— …Я как-то не знаю… Вот, разве, музей. Это — новое здание. Там все из стекла… На улице — снег, и сквозь стекла — снег, а о гостиной, где его музыка, там тепло. Люди сидят и слушают. Нас возили зимой на экскурсию во время каникул. В Каунасе — там повсюду Чурлёнис… Даже в Музее скульптуры и витражей (это в старом соборе). Кажется, будто звучат стены: откуда-то из цветных витражей льется музыка. В этом музее тоже очень тепло и так торжественно и красиво, что не хочется уходить… А еще исполняют Чурлёниса на колоколах.
— Как это — на колоколах?
— Есть в Каунасе такие знаменитые колокола, их отливали в Бельгии. На этих колоколах играет Органист Гачаусус со своим сыном Гедвином.
Сана медленно опустила руки. Она слушала Сашу, обдавая его живостью и теплотой коричневых глаз.
— Сана, играй!
— Я раньше выучу. Хорошо?
И вдруг в ней что-то заискрилось, и она сказала лукаво (видимо, для того, чтоб его смутить):
— А ты красивый… Ты это знаешь?
— Не знаю. И знать не хочу. Я совершенно не виноват.
— У тебя фигу-у-ура! — заметна его растерянность, безжалостно продолжала, она. — Как будто ты Адонис!.. А ресницы!.. Отдай мне свои ресницы.
— Бери, пожалуйста!
— А про-филь! — дразнила она его. — Ты до того красив, что завидки берут.
Я бы в нее не влюбился. Нет. Она уж очень в себе уверена. Анька дерзила мне от смущения… а эта… Эта сама смутит хоть кого… Нельзя угадать, что она скажет и сделает…
Кто-то вошел в столовую. Еще до того, как глянуть в ту сторону, Саша начал густо краснеть… Так и есть: она!
— Здравствуйте, мальчик, — сказала ровным и каким-то сдавленным голосом Лана Пименовна.
— Мама!.. Но ты же знаешь, что его зовут Саша! — с мягким упреком ответила Сана. — Как папу: Сан Санч.

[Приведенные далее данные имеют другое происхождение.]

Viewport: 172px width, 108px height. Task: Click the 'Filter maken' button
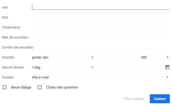point(134,99)
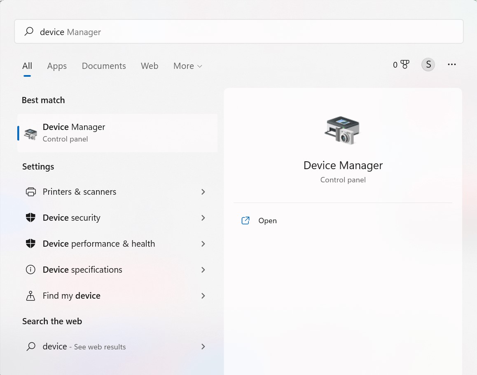Viewport: 477px width, 375px height.
Task: Click the Find my device person icon
Action: 31,296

— Садитесь-ка оба завтракать, — не поднимая глаз, ответила Лана Пименовна. — Отец появится скоро, пошел умываться… Встает позже всех — работает по ночам. Он у нас, видите ли, не вытирает рук!.. Моет, но не вытирает: у нею руки как щетки. Жесткие. Отец говорит: «Вот еще! Вытирать — проволочка времени».

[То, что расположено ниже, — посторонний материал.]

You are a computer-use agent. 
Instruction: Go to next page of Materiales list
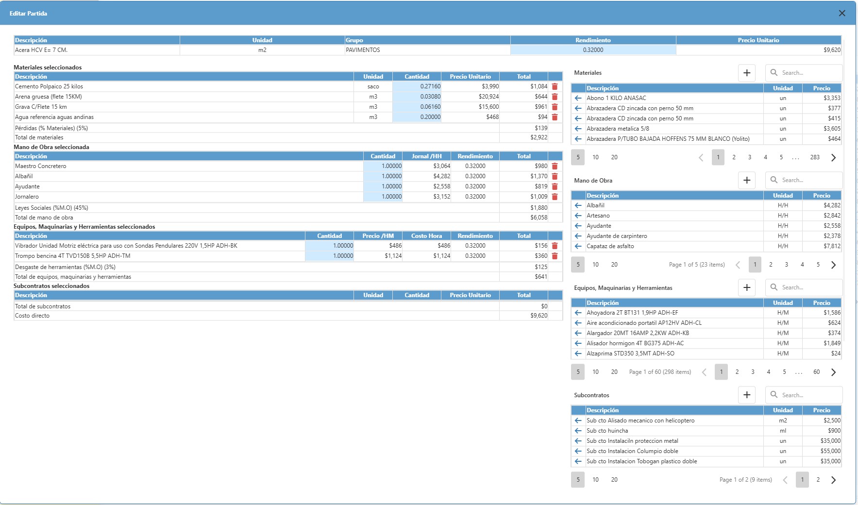(x=833, y=157)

Говоря все это, Лана Пименовна улыбалась, улыбка ее была напряженной, фальшивой… Большие коричневые глаза не смотрели на Сашу. Она была маловата ростом, стройна; полуседые волосы, коротко стриженные по современной моде, а лицо не то чтобы моложавое, а молодое. Если бы не седина, она бы по внешнему облику годилась в дочери Сашиному отцу. На ней был черный японский палат до полу. Рукава халата широкие. Лана Пименовна хозяйничала у обеденного стола, движения ее рук так женственны и мягки; лицо прелестно (если б не сомкнутые над переносицей брови и этот ускользающий взгляд больших темных глаз). «Она неискренна. Она меня ненавидит». (И в голову мальчику не пришло, что ей не за что было его любить. Ведь она страдала, глаза ее были воспалены. Саша этого не заметил.)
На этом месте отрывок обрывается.